On Friday morning, Wynn Resorts announced it was terminating a previously announced special-purpose acquisition company (SPAC) merger for Wynn Interactive with Austerlitz Acquisition.
The deal was going to bring Wynn Interactive, which owns WynnBet and other assets, public in a move that would have seen Wynn Resorts maintaining a 58% ownership stake.
“With our continued rollout of product features and planned new state launches, including New York, we remain excited about WynnBet’s future,” Wynn Interactive CEO Craig Billings said. “WynnBet’s best days lie ahead of us.”
The called-off merger follows news that Wynn Resorts CEO Matt Maddox is stepping down.
Citron Research shared that the CEO transition could see Wynn Resorts getting bought out and be worth $165 a share.
“The [Wynn] CEO transition is the ultimate ‘tell’ (from superstar to banker) that THE crown jewel of Vegas might finally be up for sale,” Citron Research said in a since-deleted tweet.
Maddox took over as Wynn Resorts CEO in 2018 when company founder Steve Wynn departed. Maddox will be replaced by Craig Billings on Feb. 1. Billings is the current president of Wynn Resorts and also serves as the CEO and CFO of the Wynn Interactive unit.
Why It’s Important
Wynn Interactive has access to a database of 13 million Wynn Reward members and access to state licenses. WynnBet covers 51% of the U.S. population, with 15 states secured and an additional nine states in negotiations.
WynnBet is live in New Jersey and Michigan for online sports betting and iGaming and has online sports betting in Colorado, Virginia, Indiana, and Tennessee.
The deal called off for the Wynn Interactive spinoff could be particularly compelling with the head of that unit now taking over as CEO of Wynn Resorts and wanting to keep the business.
A couple of things could be in play here: an acquirer wanting to buy all of Wynn Resorts, including online sports betting, or the company seeing online sports betting as a high-growth area and wishing to have control of the unit to help it grow.

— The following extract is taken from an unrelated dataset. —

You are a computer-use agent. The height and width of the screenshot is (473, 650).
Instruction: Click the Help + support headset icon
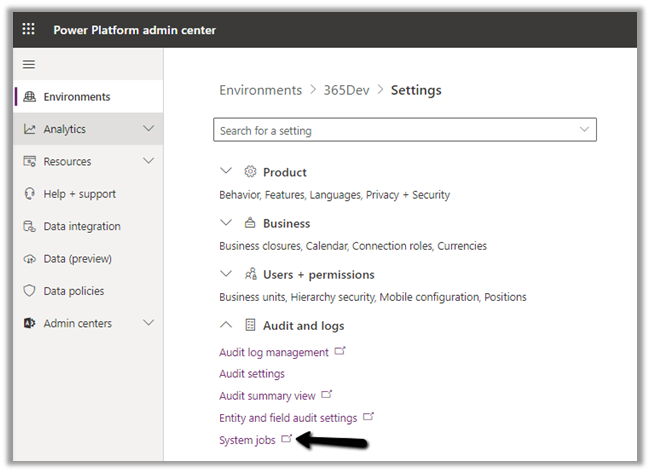pos(30,194)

Private equity names like Apollo Global Management and Blackstone are mentioned as potential suitors by Casino.org. Both private equity companies own Las Vegas strip venues and have added exposure to the sector.
Wynn’s shares were trading at $93.96 at 3:45 p.m. at the time and have traded between $78.55 and $143.88 over the last 52 weeks.
Citron’s $165 price target represents about a 75% premium to Friday’s share price.